Sono il 68% le pazienti da fuori regione che accedono al “Sacro Cuore Don Calabria” per l’endometriosi, circa 12mila le visite effettuate annualmente, ma sono "solo" 1.500 gli interventi effettuati, a dimostrazione che la chirurgia non è l’unica soluzione. Anzi, sottolinea il dottor Ceccaroni, «è la "scialuppa di salvataggio" da usare quando è strettamente necessaria e al momento giusto. Noi vantiamo una casistica di interventi tra le più alte a livello internazionale, ma questo è dovuto al fatto che essendo il nostro un Centro di terzo livello accedono dai noi casi estremamente gravi, magari reduci da decine di operazioni chirurgiche inutili e non risolutive.

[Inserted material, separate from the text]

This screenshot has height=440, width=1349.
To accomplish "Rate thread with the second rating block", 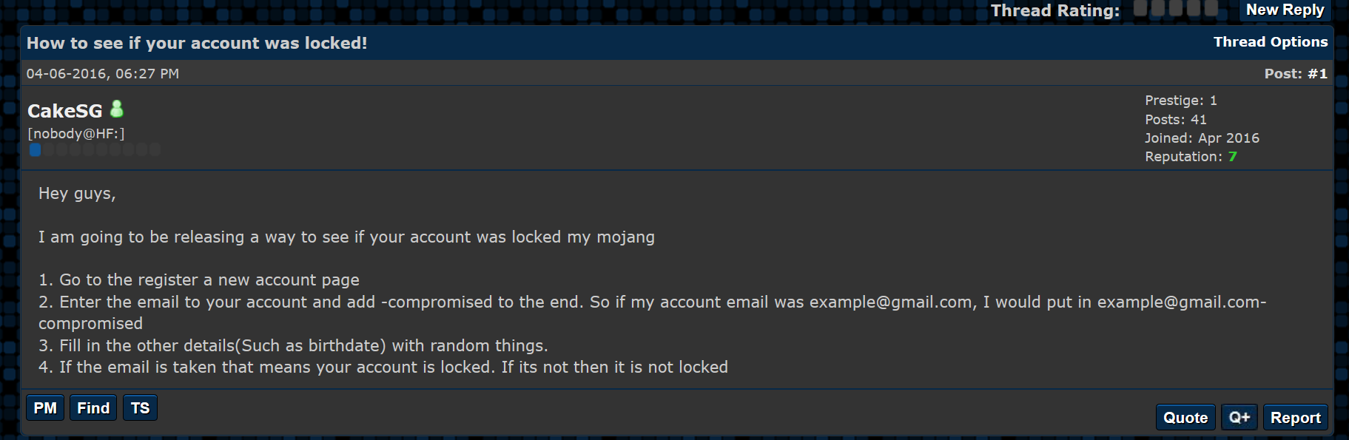I will tap(1158, 8).
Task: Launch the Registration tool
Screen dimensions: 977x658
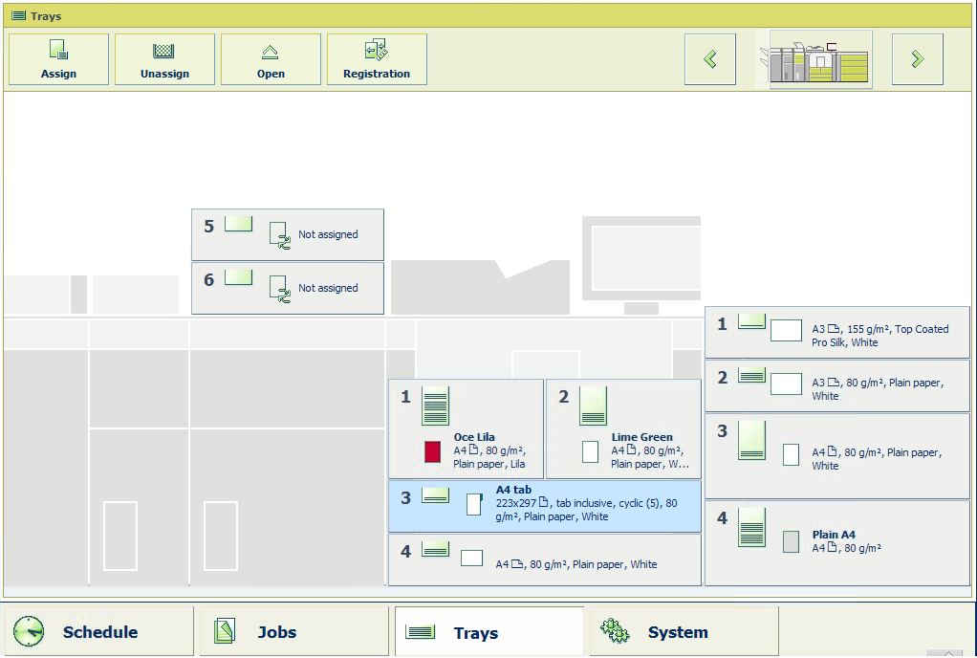Action: tap(377, 59)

Le pazienti che si rivolgono a noi hanno subito in media quattro interventi, ma il range va da 0 a 20. Questo non significa – precisa il ginecologo- che la malattia si è ripresentata 20 volte, in quanto il tasso di recidiva dopo un intervento radicale è dell’8%. Significa invece che sono state operate fino a 20 volte in maniera non accurata e spesso inutilmente».

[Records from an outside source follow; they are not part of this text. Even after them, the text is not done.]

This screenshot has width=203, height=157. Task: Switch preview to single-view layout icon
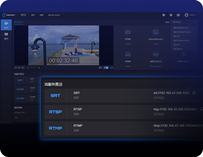pyautogui.click(x=16, y=68)
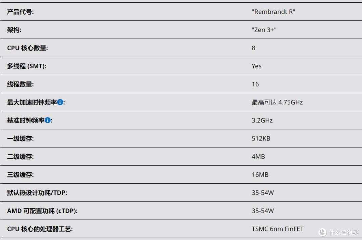Click the TSMC 6nm FinFET value
This screenshot has width=362, height=240.
tap(278, 229)
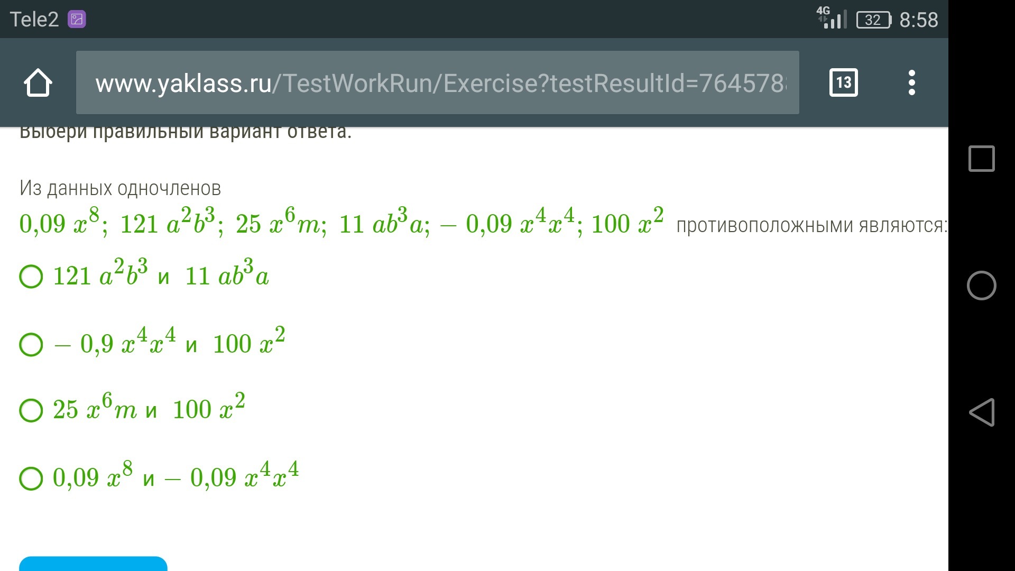
Task: Tap the 4G signal strength icon
Action: tap(832, 18)
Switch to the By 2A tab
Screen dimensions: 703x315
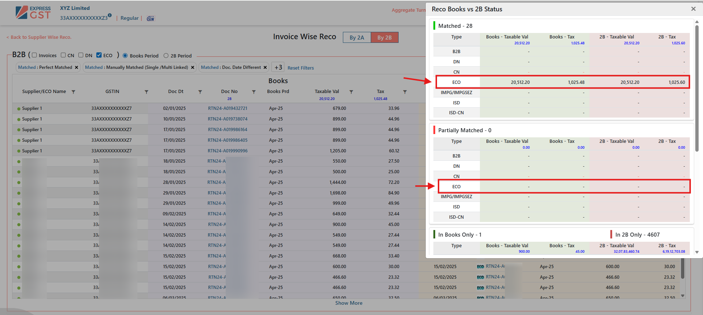coord(356,37)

Infatti, soprattutto per quanto riguarda le pazienti più giovani, è molto spesso più indicato mantenere stabilizzata la malattia e un periodico follow-up che procedere con la chirurgia. «Oggi abbiamo a disposizione estro-progestinici (la cosiddetta pillola) e progestinici molto efficaci nel bloccare la formazione di tessuto endometriosico – sottolinea Ceccaroni – e quindi in grado di attenuare la sintomatologia dolorosa. Possono essere assunti fino al momento in cui la donna, alla luce di una malattia stabilizzata, decide di intraprendere una gravidanza e ripresi dopo il parto e l’allattamento. Se il bambino non arriva, allora si può pensare di rivolgersi ad un "Centro Fertilità" o di intraprendere la strada chirurgica. Quello che mi preme sottolineare è che la presenza di endometriosi non significa necessariamente sterilità: solo il 25% delle donne con questa malattia non può concepire». 

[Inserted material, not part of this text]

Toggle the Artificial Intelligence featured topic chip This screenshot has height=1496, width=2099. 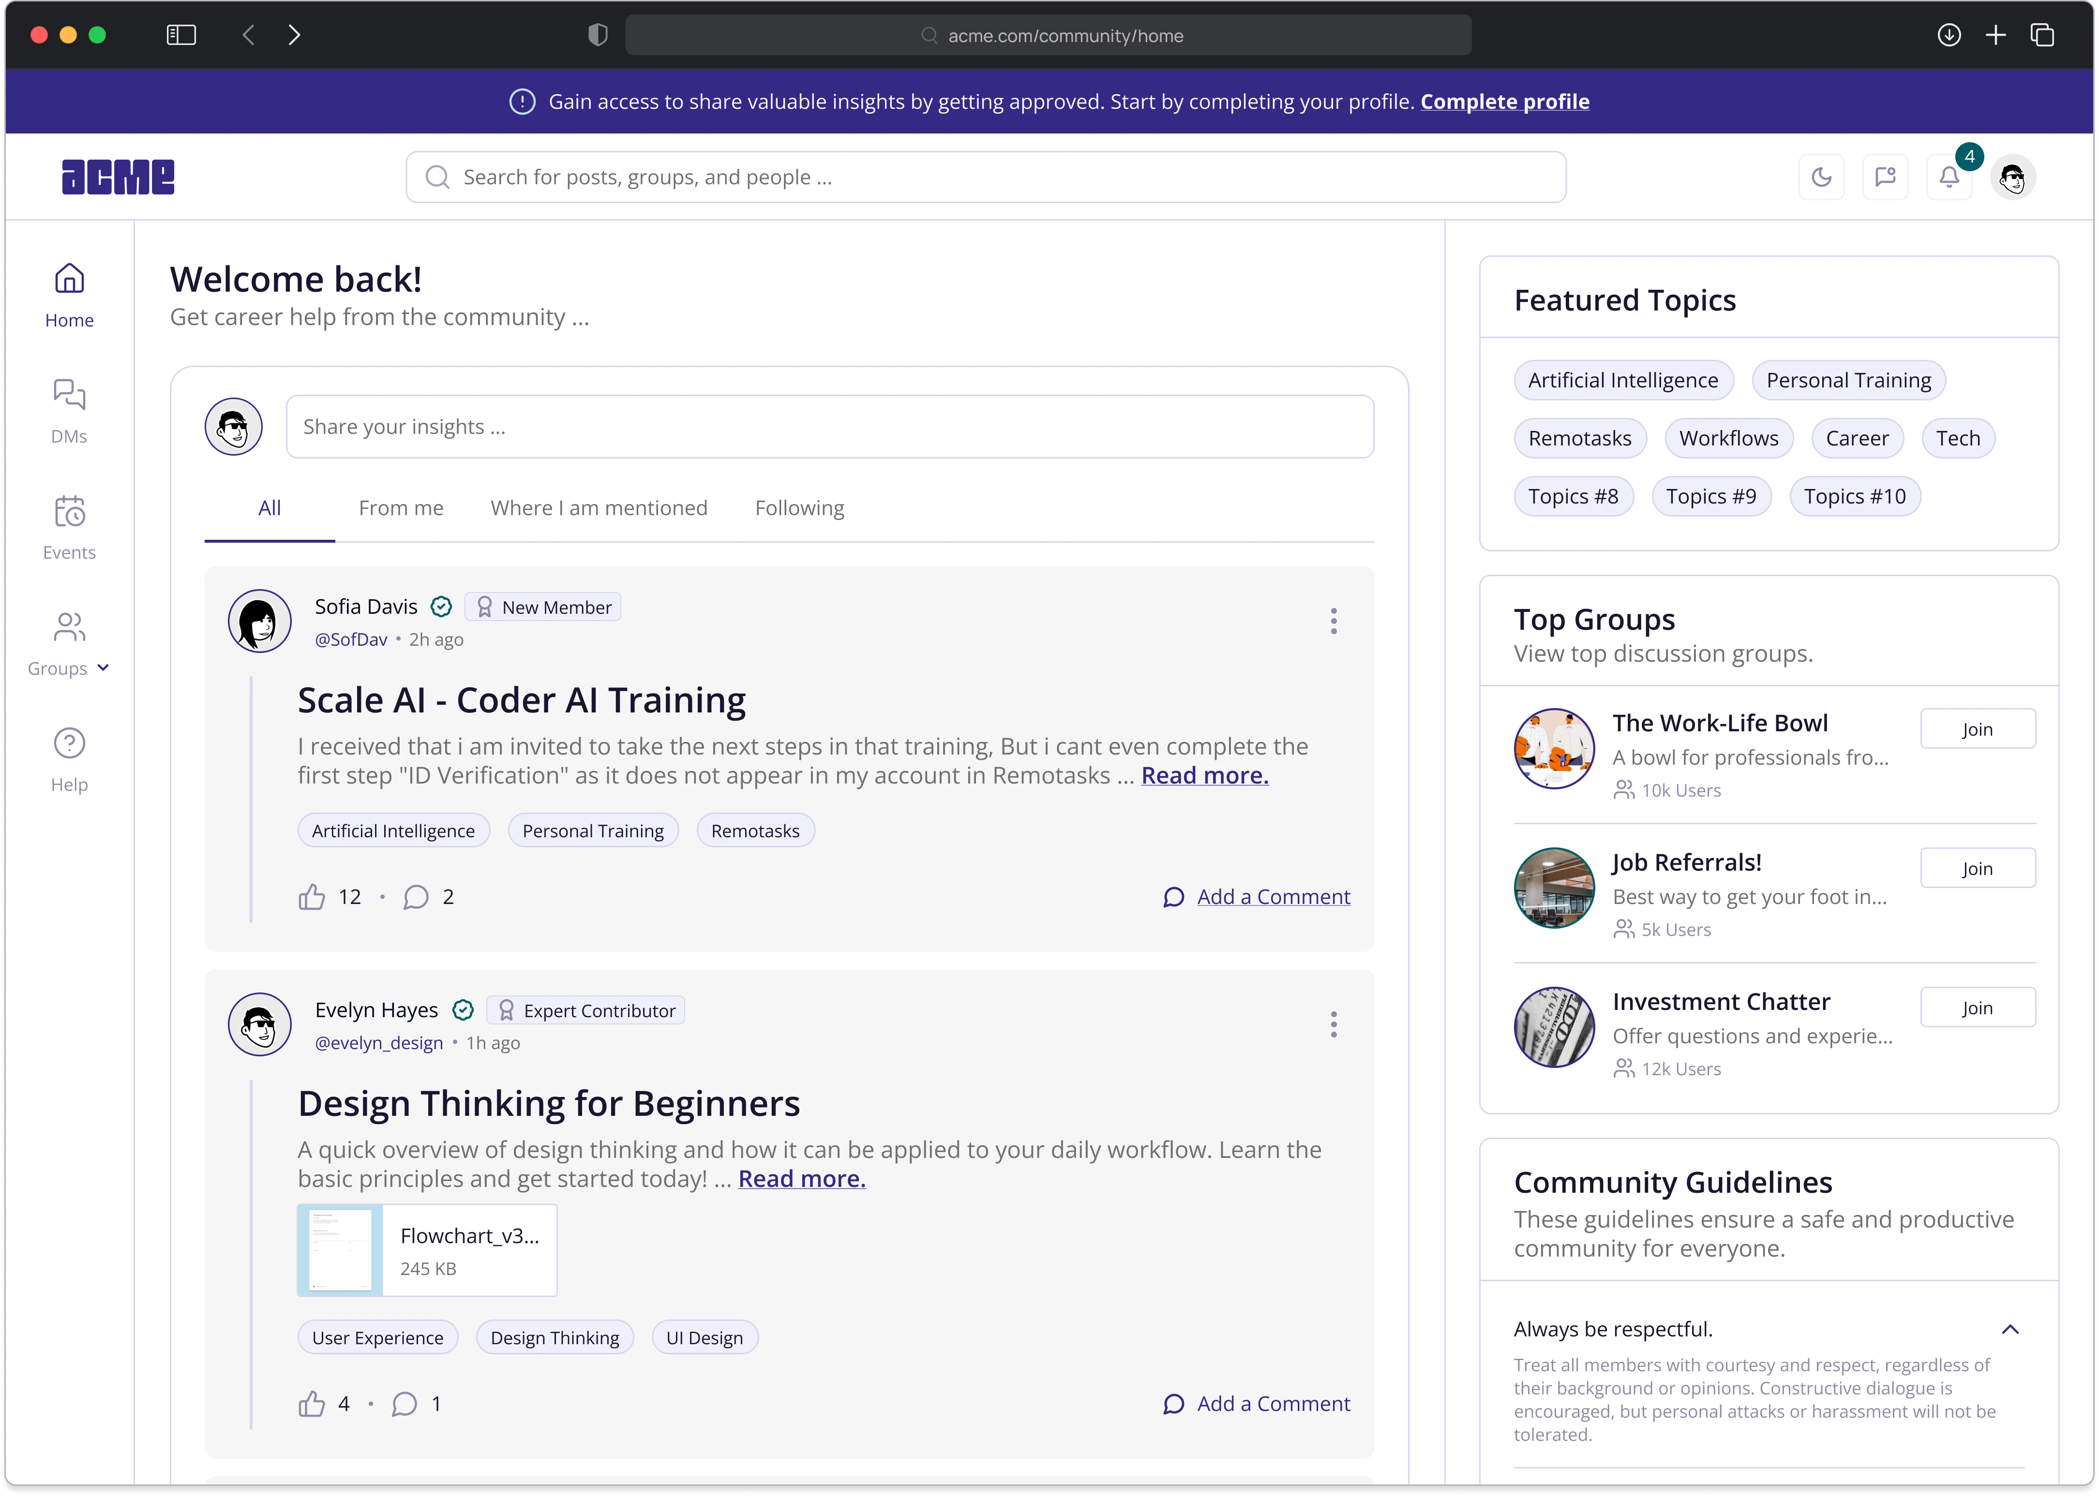1623,380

Tuttavia anche la pillola come la chirurgia non risolve da sola la malattia, ma, come viene sottolineato nel corso di alcuni interventi al congresso, è importante accompagnarla con l’assunzione di integratori e uno stile di vita sano, fatto di diete anti-infiammatorie e di attività fisica. «I principi attivi di origine naturale contenuti negli integratori - spiega il dottor Marcello Ceccaroni - hanno l’obiettivo di ridurre la liberazione di sostanze chimiche (le citochine) causa dell’infiammazione, del dolore addominale, muscolare e articolare, della fatica cronica, della febbricola di cui soffrono le donne colpite dalla malattia. Lo stesso per quanto riguarda la corretta alimentazione e l’attività fisica costante. La patologia resta, ma i sintomi vengono tenuti sotto controllo come accade per qualsiasi malattia cronica».